The chart above shows the returns of Penfold’s pension plans since we started offering them. These are also the pension plans used in our Workplace pension. As you can see, there are a few occasions where the value drops, before swiftly recovering. Right now the UK in in a recession, causing investment markets to struggle across the board. If you had tried to move your money during December 2018 or June 2020, you may have missed out when the fund bounced back.
In fact, these natural drops in the market can be a good thing, offering you a chance to buy more units of your pension fund at a lower cost. Penfold’s plans use a variety of diverse investments to help protect you from most of the extreme ups and downs. The only time you’ll want to pay a little closer attention to any drops is when you’re a few years from retirement.
If you’re getting ready to access your pension, we recommend shifting the investments inside your pension fund into a less volatile plan. Our recently launched Lifetime Plan does this for you, adjusting your investments automatically over your life. You may also want to put off retirement for a short while until markets recover.
For most, however, the best thing to do if your pension pot value drops is… nothing.
Another completely normal response to seeing your pension dip in value is: will I lose everything? Pensions, like all investments, involve risk. Very briefly, this means there is a (small) chance you could lose some of the money you invest. But here’s the thing to remember: over the long term, diverse investing has a nearly negligible chance of losing you money. In fact, investing tends to outperform other methods of saving.

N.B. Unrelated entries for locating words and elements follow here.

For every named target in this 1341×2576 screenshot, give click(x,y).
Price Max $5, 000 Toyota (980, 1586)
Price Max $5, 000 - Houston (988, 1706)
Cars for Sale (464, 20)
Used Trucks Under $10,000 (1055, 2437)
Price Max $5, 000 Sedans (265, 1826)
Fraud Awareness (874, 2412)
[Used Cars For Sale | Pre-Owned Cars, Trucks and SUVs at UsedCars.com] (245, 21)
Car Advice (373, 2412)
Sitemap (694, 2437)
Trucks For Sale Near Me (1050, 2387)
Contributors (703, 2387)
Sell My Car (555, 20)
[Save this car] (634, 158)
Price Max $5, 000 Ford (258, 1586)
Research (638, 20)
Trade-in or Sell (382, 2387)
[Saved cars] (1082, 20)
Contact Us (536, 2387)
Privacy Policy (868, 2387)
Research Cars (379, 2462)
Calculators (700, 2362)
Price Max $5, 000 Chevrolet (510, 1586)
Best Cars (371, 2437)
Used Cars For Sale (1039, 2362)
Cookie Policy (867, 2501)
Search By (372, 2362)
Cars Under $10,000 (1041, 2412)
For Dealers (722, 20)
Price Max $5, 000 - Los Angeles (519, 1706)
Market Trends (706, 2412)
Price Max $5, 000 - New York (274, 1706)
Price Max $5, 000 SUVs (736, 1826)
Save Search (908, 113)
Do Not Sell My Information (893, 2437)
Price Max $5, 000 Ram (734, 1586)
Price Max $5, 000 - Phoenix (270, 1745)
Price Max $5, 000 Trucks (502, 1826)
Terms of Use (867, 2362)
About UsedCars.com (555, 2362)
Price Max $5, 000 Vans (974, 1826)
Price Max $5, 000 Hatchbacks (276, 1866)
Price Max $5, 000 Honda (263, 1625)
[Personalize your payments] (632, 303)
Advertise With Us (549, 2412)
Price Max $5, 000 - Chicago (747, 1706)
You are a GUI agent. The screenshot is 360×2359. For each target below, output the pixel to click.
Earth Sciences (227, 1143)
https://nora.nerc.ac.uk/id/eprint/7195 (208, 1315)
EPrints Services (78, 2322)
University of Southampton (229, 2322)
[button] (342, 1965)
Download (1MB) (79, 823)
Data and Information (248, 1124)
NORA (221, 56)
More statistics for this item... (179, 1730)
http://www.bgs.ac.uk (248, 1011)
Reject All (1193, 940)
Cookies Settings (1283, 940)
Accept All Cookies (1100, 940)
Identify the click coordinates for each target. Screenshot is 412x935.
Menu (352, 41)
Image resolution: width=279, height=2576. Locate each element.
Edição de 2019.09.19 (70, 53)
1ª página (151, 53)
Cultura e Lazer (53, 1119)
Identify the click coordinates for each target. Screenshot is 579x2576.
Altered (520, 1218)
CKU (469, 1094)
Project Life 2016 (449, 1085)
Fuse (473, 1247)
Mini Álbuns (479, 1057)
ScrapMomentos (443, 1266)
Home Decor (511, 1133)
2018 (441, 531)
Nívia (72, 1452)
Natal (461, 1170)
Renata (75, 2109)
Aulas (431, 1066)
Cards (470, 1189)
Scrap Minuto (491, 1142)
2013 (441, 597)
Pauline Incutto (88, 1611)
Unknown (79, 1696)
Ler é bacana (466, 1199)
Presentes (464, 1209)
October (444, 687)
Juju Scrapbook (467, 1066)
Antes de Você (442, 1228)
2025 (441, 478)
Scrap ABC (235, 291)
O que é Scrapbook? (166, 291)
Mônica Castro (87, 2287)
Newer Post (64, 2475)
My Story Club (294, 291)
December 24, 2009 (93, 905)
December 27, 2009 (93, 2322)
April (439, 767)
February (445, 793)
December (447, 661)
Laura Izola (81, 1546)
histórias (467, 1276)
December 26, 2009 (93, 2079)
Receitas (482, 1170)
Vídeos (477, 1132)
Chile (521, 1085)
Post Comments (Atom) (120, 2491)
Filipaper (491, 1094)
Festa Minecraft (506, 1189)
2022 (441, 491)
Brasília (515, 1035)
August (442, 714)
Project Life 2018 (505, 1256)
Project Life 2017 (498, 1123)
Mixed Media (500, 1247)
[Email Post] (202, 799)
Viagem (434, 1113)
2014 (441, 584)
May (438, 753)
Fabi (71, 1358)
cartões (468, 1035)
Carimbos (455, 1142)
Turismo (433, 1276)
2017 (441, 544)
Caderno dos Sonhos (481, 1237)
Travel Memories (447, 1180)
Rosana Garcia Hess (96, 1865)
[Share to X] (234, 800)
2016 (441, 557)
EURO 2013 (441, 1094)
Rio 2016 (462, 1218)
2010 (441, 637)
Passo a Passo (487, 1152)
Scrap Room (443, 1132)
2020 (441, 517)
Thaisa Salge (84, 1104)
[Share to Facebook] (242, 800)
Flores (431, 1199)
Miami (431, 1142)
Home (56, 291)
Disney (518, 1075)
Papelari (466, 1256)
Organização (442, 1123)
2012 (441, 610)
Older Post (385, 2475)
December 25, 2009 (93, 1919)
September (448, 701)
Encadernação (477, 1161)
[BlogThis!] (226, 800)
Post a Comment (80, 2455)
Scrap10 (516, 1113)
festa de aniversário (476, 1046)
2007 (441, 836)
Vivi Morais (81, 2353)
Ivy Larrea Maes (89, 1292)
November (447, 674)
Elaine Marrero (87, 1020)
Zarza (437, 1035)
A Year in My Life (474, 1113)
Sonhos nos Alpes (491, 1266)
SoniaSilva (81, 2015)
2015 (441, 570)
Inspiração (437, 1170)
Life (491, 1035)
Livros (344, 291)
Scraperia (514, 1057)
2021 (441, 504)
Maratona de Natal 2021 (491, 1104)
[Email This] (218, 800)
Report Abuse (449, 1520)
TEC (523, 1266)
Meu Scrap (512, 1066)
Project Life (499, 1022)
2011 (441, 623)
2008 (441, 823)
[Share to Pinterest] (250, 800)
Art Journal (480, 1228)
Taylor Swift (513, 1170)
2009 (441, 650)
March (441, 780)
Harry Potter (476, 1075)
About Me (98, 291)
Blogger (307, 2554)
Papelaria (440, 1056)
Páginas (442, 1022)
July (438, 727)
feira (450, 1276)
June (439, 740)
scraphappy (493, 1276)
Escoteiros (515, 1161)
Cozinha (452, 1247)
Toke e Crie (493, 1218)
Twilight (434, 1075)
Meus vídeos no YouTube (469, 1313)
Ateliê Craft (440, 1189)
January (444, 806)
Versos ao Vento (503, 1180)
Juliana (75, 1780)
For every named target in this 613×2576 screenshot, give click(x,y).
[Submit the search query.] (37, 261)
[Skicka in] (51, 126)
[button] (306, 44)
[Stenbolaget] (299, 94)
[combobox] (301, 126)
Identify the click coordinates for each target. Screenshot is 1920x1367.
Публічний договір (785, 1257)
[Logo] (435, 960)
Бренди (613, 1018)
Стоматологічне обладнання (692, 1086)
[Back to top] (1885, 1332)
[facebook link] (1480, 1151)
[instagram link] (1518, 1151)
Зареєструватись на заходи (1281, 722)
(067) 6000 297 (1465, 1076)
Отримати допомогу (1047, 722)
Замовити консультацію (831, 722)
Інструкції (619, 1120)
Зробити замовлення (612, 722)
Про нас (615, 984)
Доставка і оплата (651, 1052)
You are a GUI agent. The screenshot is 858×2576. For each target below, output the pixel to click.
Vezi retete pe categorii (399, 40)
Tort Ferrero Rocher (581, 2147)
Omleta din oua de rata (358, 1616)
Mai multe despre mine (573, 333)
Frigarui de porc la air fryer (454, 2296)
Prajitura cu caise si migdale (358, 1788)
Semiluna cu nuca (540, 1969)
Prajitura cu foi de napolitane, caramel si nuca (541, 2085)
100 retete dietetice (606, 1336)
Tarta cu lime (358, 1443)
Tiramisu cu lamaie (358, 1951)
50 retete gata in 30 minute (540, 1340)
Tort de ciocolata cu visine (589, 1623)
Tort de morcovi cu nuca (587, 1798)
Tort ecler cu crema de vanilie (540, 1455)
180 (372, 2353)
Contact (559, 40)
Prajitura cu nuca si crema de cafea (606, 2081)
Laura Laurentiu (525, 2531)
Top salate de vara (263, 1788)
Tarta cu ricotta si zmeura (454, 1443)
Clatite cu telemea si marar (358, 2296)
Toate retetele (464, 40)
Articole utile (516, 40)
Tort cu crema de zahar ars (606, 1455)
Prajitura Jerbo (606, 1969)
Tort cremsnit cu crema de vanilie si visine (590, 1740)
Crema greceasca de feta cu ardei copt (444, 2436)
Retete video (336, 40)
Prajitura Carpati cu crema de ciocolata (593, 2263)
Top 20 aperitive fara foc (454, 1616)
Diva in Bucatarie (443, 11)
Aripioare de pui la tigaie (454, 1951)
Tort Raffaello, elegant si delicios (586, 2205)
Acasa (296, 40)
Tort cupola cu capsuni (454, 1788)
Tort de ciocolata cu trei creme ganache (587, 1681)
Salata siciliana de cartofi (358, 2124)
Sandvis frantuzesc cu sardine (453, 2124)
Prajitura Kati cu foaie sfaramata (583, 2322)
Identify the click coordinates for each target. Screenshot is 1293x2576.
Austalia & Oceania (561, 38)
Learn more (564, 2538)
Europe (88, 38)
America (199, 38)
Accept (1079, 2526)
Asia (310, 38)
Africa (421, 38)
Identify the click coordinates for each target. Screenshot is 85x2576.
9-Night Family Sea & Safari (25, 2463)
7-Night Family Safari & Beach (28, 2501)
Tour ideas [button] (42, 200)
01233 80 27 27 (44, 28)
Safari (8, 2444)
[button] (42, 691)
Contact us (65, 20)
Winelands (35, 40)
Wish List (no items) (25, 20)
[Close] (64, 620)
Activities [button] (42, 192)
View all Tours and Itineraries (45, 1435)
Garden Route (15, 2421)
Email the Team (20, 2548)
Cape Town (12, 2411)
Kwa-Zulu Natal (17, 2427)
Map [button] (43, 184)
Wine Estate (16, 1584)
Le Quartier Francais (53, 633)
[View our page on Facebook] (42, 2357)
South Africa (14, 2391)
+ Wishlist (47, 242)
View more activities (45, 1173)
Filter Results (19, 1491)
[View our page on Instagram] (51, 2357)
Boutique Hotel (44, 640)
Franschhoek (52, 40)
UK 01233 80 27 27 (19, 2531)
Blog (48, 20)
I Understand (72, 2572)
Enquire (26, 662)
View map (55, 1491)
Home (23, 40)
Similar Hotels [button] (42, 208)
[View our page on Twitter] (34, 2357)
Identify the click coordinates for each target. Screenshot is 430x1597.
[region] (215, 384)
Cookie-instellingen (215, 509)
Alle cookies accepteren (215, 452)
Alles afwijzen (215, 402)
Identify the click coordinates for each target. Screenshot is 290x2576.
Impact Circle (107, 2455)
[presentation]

"Over the long-term, investing offers the best chance of real, inflation-beating returns"
Over the past 40 years, pensions have seen an average return of 7%. This means saving pots have grown 7% bigger - not bad when most regular saving accounts in the UK are offering around 0.5% interest.
At Penfold, our most popular plan has achieved an average yearly growth rate of 10.8% (based on the last 5 years).
Assuming the average growth rate of 7%, contributing £250 a month for 40 years would mean your pension would earn just under £500,000 from growth, mainly thanks to compounding. Remember, time is your friend.
While it’s vital to be aware that there is an element of risk whenever you invest your money, it’s equally important to know that the longer you invest in a pension, the lower the chances of losing money.
You may have read in the news or heard from someone you know that “pensions are falling” or “pension funds have dropped”. What does that actually mean? Infrequently, global financial markets will have a bad run that affects investments everywhere - seen most recently during the global Covid pandemic and the aftermath of the conflict in Ukraine.
If you notice your savings have taken a hit, just know this isn’t only limited to your Penfold pension or even pensions in general. All investments and savings globally will feel some impact during an economic crisis.
However, the key thing to remember is that pensions are a long-term investment, and they will go up and down in the short term. Over time, any widespread drops should correct as financial markets recover.
Past performance is not a guarantee of future performance.